:: EXERCISE INPUT ::

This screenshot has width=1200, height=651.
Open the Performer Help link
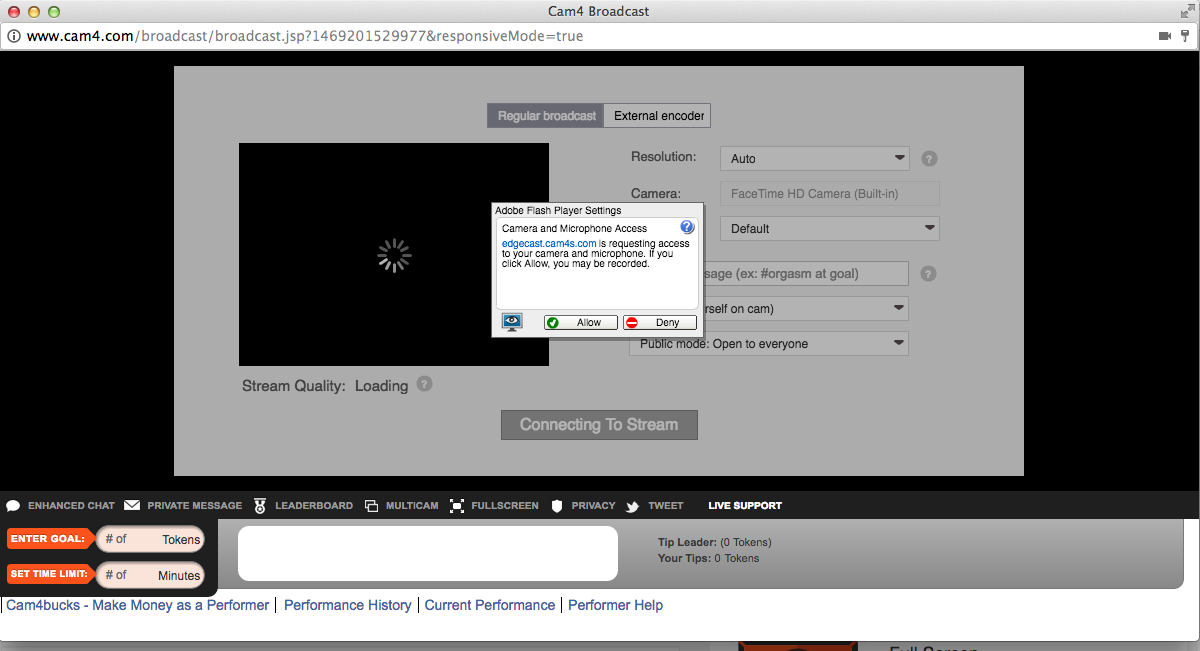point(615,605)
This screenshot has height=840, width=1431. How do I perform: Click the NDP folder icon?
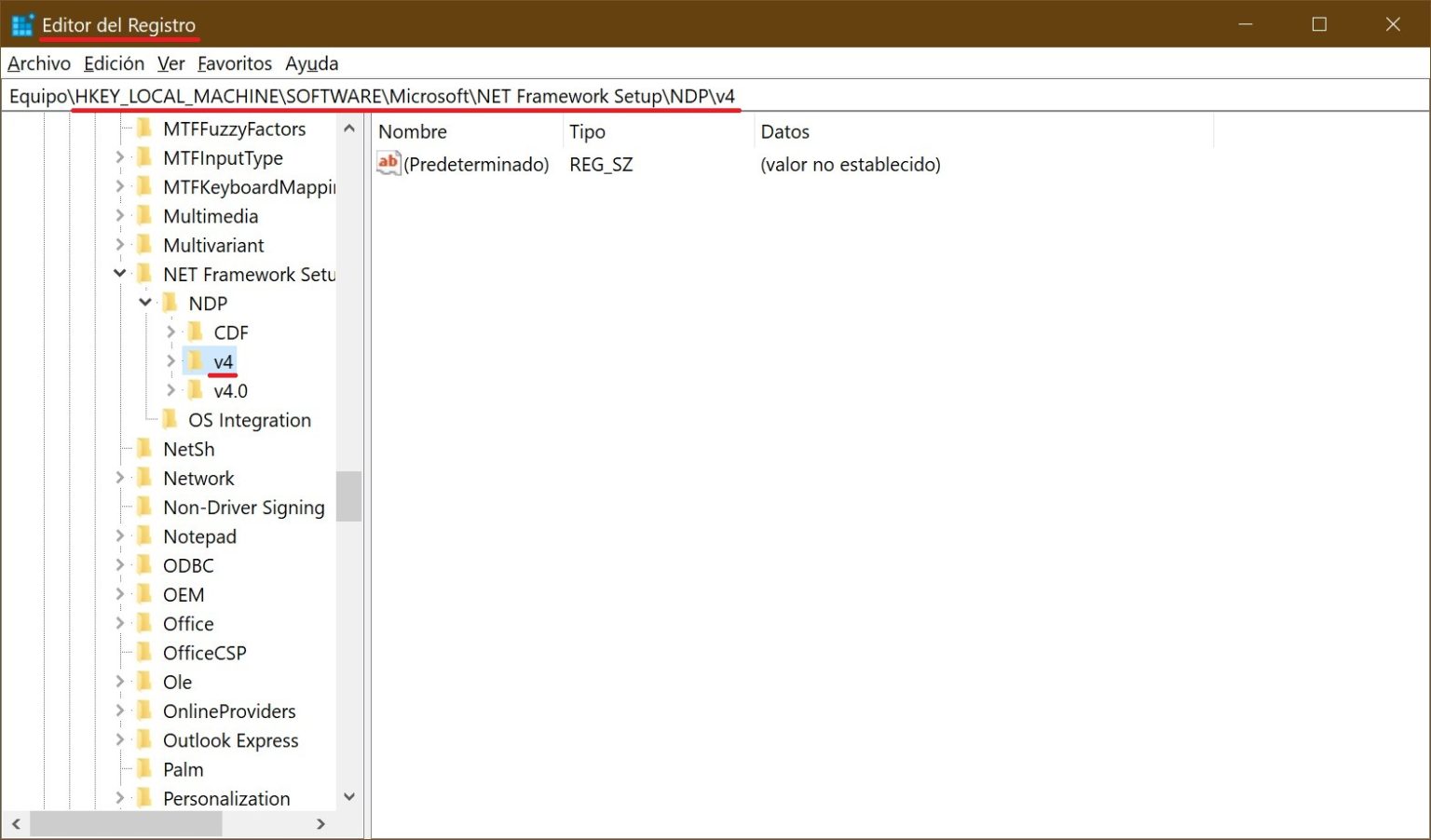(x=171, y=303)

:: EXERCISE GOAL ::
Your answer should be every line above, written out exactly, with no pictures.

:: EXERCISE ANSWER ::
This screenshot has width=1200, height=651.
Open the Performer Help link
point(615,605)
This screenshot has height=840, width=1431. How do I perform: Click the NDP folder icon?
(x=171, y=303)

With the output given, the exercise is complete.